IL-12 itself is a complex consisting of two peptides, IL-12p40 and IL-12p35, held together by non-covalent interactions. Simply combining IL-6 and IL-12 does therefore not result in the formation of a new complex consisting of IL-6 and IL-12p40.
Thus, even if the skilled person, for whatever reason could have turned to document D4, and could have tried to replace IL-6 by IL-B30 and combine it with IL-12, it would not have arrived at the complex of claim 1.
55. The subject matter of claim 1 is therefore based on an inventive step.

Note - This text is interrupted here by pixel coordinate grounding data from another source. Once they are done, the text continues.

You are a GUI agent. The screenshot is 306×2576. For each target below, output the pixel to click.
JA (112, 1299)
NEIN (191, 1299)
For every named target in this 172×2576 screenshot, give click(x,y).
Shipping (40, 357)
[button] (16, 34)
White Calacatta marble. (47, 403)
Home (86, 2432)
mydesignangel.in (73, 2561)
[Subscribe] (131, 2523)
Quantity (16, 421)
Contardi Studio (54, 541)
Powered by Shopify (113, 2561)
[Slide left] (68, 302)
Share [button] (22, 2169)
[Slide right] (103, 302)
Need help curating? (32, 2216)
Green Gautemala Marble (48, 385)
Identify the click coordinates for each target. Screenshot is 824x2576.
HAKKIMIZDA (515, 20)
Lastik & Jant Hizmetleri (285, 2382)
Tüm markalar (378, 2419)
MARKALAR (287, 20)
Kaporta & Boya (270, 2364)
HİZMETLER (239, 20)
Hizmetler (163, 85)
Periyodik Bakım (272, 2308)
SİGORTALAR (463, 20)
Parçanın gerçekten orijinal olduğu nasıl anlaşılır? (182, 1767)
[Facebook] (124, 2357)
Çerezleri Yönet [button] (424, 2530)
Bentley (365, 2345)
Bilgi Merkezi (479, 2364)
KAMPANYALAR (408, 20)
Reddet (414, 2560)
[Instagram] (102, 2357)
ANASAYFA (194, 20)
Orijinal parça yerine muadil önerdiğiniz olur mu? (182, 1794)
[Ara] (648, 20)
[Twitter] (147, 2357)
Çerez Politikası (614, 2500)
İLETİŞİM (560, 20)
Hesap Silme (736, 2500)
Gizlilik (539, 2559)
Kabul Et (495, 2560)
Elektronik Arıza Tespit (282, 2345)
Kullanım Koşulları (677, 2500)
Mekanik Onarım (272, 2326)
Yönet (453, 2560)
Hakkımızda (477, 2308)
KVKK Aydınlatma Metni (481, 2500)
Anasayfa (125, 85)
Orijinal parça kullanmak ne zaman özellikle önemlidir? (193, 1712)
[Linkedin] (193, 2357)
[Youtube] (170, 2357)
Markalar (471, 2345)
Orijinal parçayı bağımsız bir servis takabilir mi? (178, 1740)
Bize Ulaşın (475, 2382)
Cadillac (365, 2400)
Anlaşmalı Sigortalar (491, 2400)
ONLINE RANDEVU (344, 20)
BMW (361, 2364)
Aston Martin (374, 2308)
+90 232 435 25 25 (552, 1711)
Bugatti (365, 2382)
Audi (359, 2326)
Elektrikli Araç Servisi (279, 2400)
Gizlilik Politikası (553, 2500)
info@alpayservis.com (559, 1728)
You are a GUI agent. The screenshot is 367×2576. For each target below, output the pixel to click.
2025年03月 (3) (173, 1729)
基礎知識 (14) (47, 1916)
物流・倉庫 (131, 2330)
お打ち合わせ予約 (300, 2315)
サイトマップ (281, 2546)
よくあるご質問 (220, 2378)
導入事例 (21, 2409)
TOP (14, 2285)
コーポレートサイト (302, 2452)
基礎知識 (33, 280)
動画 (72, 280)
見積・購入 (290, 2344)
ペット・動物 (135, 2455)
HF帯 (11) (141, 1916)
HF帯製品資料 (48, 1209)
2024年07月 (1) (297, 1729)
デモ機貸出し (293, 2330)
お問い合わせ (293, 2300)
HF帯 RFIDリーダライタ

56. Since the protein complex of claim 1 is not obvious, an antibody according to claim 2, specifically recognizing such a complex but not the individual proteins alone, is also not obvious. The skilled person had no motivation and no means to look for antibodies specifically binding to the previously unknown protein complex. Likewise, the medical use of claim 3 is not obvious.
57. The main request meets the requirements of Article 56 EPC.
For these reasons it is decided that:
1. The decision under appeal is set aside.
2. The case is remitted to the department of first instance with the order to maintain the patent based on claims 1 to 3 of the Main Request filed at the oral proceedings, and a description to be adapted thereto.